Music elicits a visceral reaction, especially music that falls under the broad umbrella of pop and rock. It’s loud and raucous, meant to get you out of your seat and to irritate your parents. Whether it’s the beat, the melody or some sick guitar shredding, something flips our normal mode of operation as our intellect and ego become subservient to our ID. So it’s understandable if the idea of quietly reading a book about this music seems too tame. But books about our pop and rock icons can be as thrilling as they are interesting. They provide a window into the craft of the music, but also the cultural moment it was created in. With decades of quality writing on pop music, a comprehensive list of the best this genre has to offer would be insurmountable. Instead, and in the creative spirit of music itself, I offer you a highly subjective list of recommendations of books that I’ve either read and loved or that linger tantalizingly on my “To Be Read” shelf.
Music fans can develop strong feelings about their favorite bands, and music collectors can get downright obsessive. “Do Not Sell at Any Price” explores the subculture of 78 rpm record collecting. Amanda Petrusich’s book evokes the thrill of the hunt for these collectors while also broadening the discussion to cultural appropriation and the romanticization of history.
The books “Last Train to Memphis” and “Careless Love” are Peter Guralnick’s effort to capture the true story of a man who has been heavily mythologized (I mean, can we be sure Elvis is dead?). The first book covers Elvis’s upbringing and rise to fame. The second begins with his return from the Korean War and the gradual decline of his health and popularity in the following decades.
Much like the King, The Godfather of Soul is another legend that laid the foundation for popular music and who deserves at least a two-book recommendation. In “Kill ’em and Leave” James McBride sets off to better understand the personal, musical, and societal influences that created the complicated genius of James Brown. “The Hardest Working Man: How James Brown Saved the Soul of America” focuses on a the night Brown was scheduled to perform in Boston Garden hours after Martin Luther King Jr. was assassinated. Riots were breaking out across America and Brown clashed with the Mayor of Boston to let the show go on. The legendary concert ended up being broadcast on live television.
In “Good Booty,” veteran rock critic Ann Powers has written a sweeping history of American popular music that analyses the intersection of gender, sex and race in the music.
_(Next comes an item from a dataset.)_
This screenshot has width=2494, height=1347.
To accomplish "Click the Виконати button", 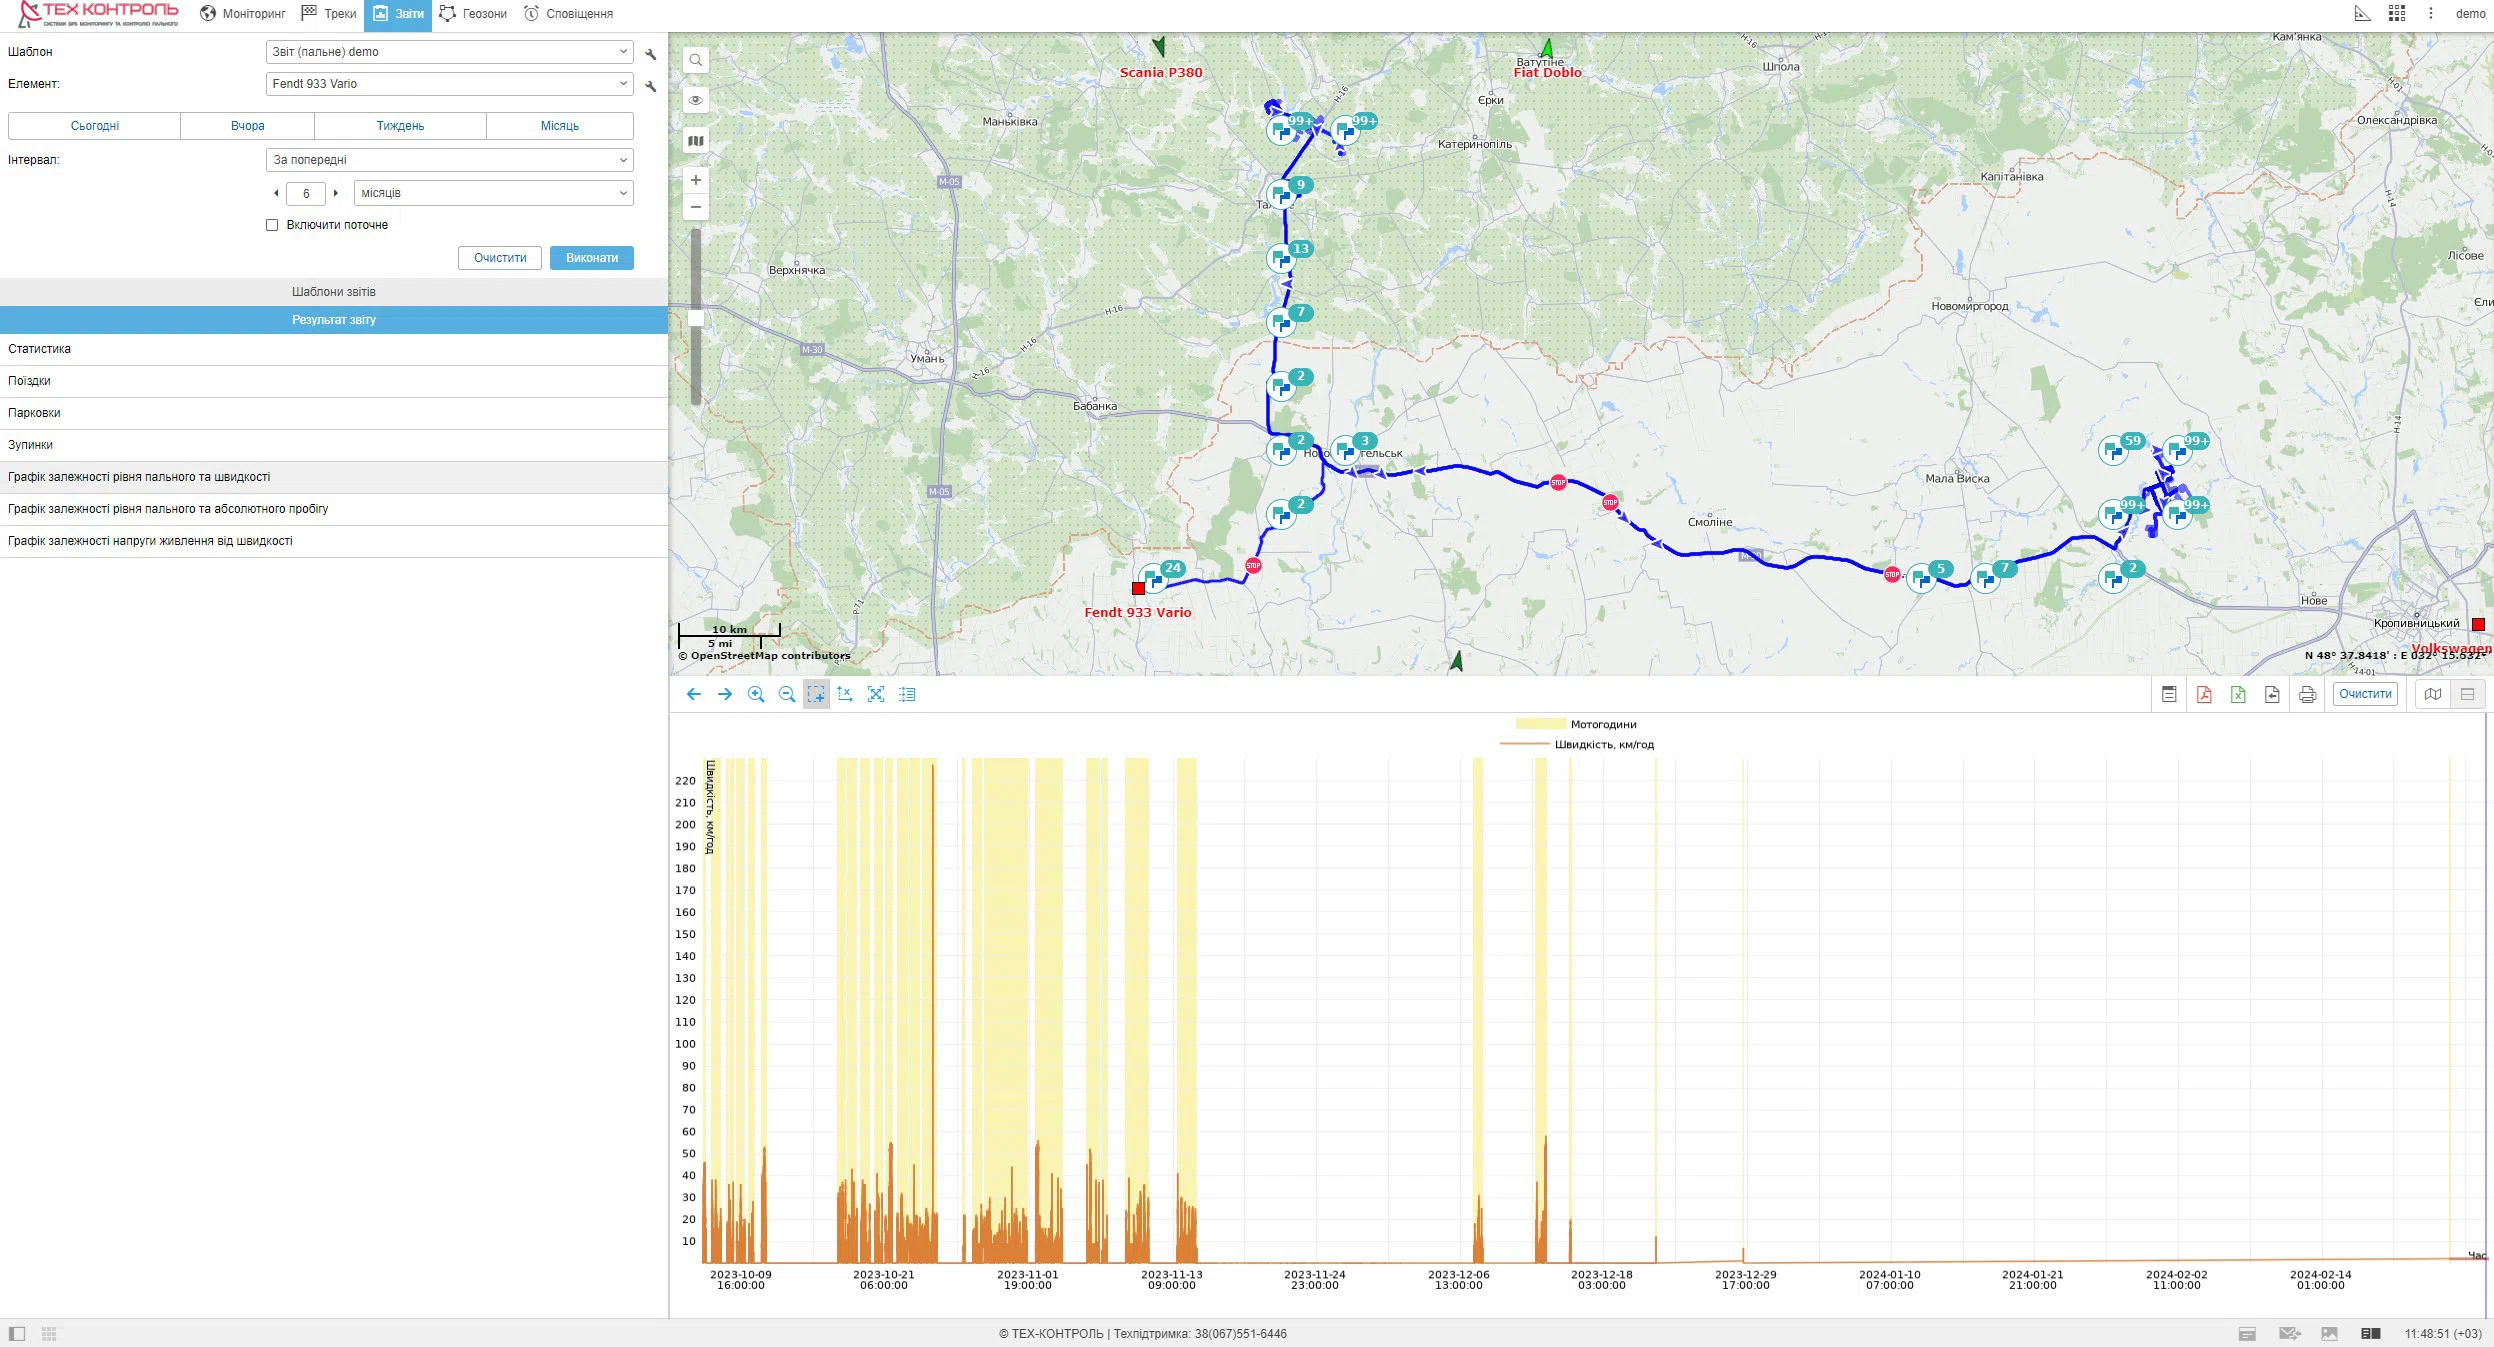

The friction caused by these juxtaposed elements is both an influence on the music and a reflection of broader American culture.
The formation and evolution of hip-hop makes for fascinating and entertaining reading. “Can’t Stop, Won’t Stop” captures that entertaining story while also providing a social history of the genre that reveals the interplay between race, economic conditions, politics and the music itself.
The period from 1973 and 1977 in New York City is significant in the formation of Hip-Hop. In “Love Goes to Buildings on Fire” Will Hermes focuses of that five year period and the dire social conditions that created an opportunity for artists to flourish in the city. Although the time frame is narrow, the scope is wide, discussing artists as diverse as Philip Glass, Bruce Springsteen, Patti Smith, the Talking Heads (the source of the book’s title), Lou Reed, Celia Cruz, Miles Davis and Grandmaster Flash.
In “Strange Stars,” Jason Heller makes the compelling argument that science fiction isn’t just a genre for awkward, lonely nerds, but charismatic rock stars, funkateers and jazz legends. Starting in 1969 with the moon landing and David Bowie’s hit “Space Oddity” Heller goes on to track the influence of science fiction books and movies on the music of the ‘70s. The disco version of the Star Wars theme even makes an appearance. Space is the place.
As with so many other aspects of our society, the role of women in pop and rock music is either underappreciated or ignored. “Cinderella’s Big Score” introduces the women instrumental in shaping punk and indie music. Despite the perception that the music scenes are progressive bastions, these women had to carve out spaces for themselves in an exclusionary environment. Author Maria Raha discusses the hurdles they had to overcome, celebrates their contributions and lets them tell their stories.